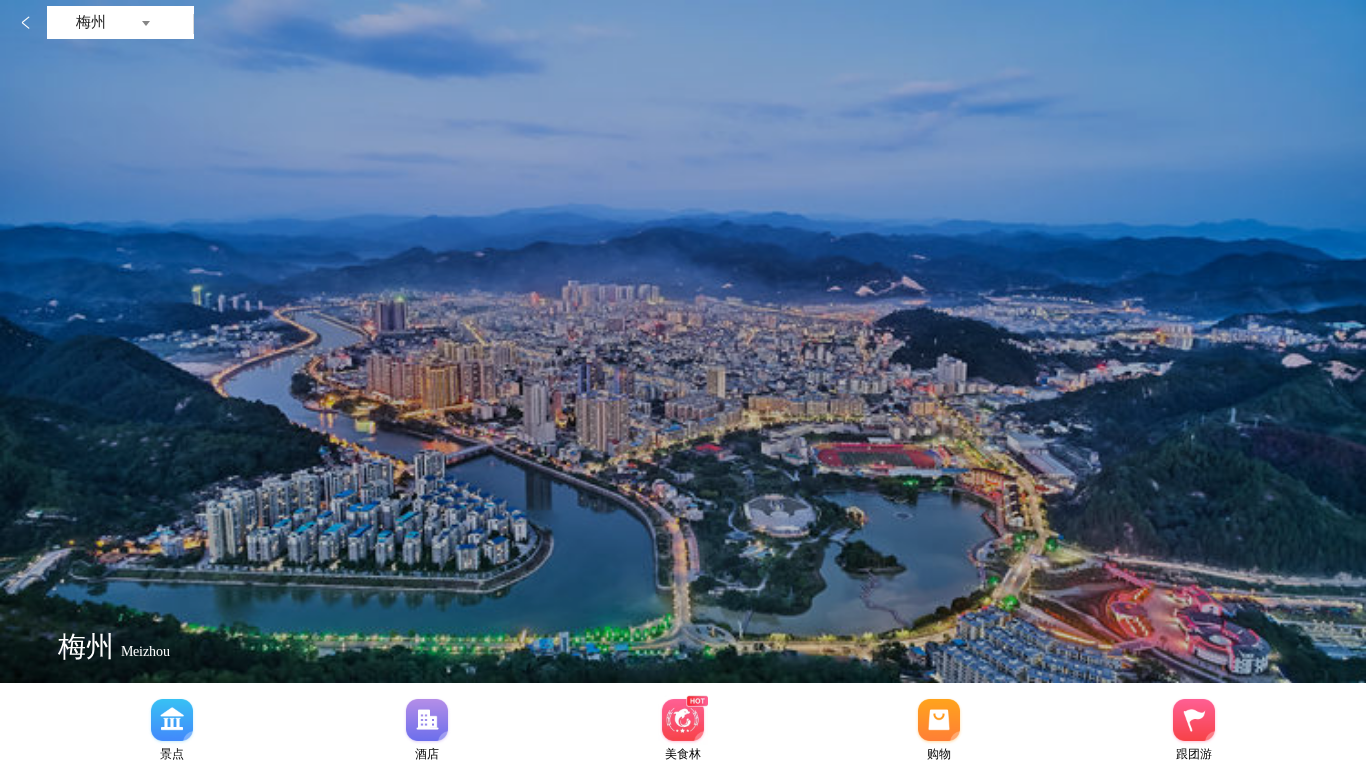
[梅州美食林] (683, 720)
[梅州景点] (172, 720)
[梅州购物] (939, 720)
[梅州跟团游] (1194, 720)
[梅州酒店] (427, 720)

------------------------------------------------

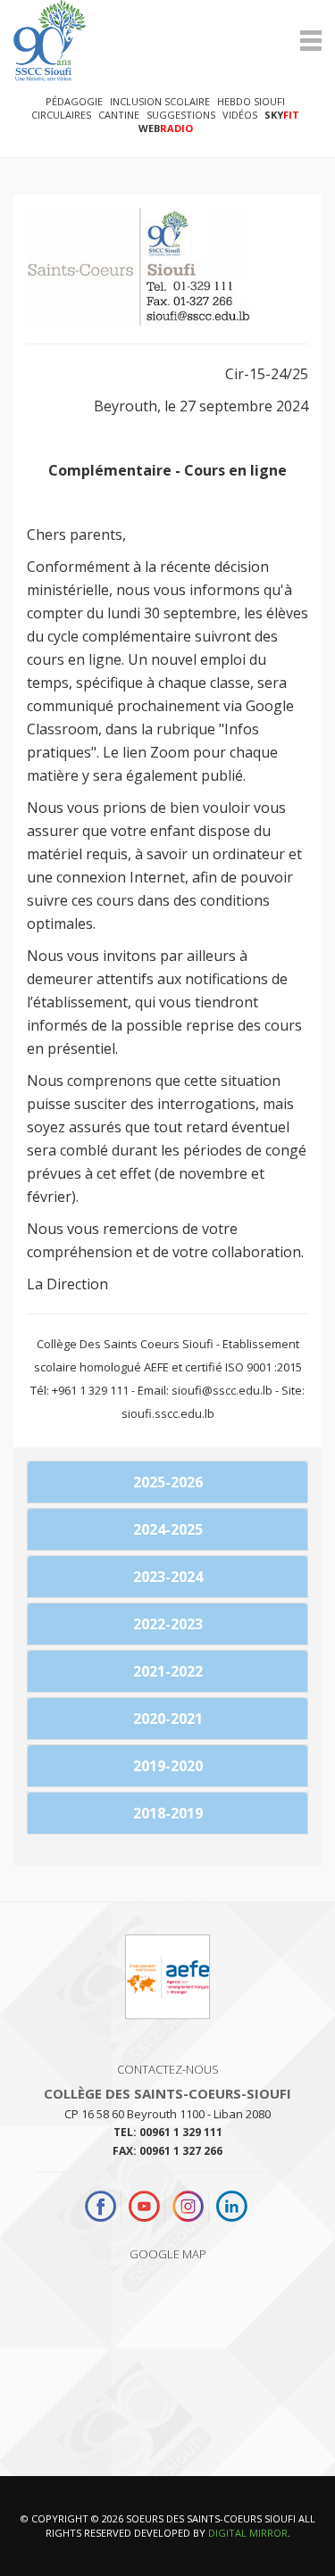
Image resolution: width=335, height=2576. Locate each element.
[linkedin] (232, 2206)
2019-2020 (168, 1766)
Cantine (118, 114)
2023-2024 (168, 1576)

------------------------------------------------

■ WHAT IS REQUIRED
Restate word for word the entries above from the line with "Image resolution: width=335, height=2576." through the line with "2023-2024 (168, 1576)", inclusive, leaving out everything else.

■ ANSWER SPACE
Image resolution: width=335, height=2576. Locate each element.
[linkedin] (232, 2206)
2019-2020 (168, 1766)
Cantine (118, 114)
2023-2024 (168, 1576)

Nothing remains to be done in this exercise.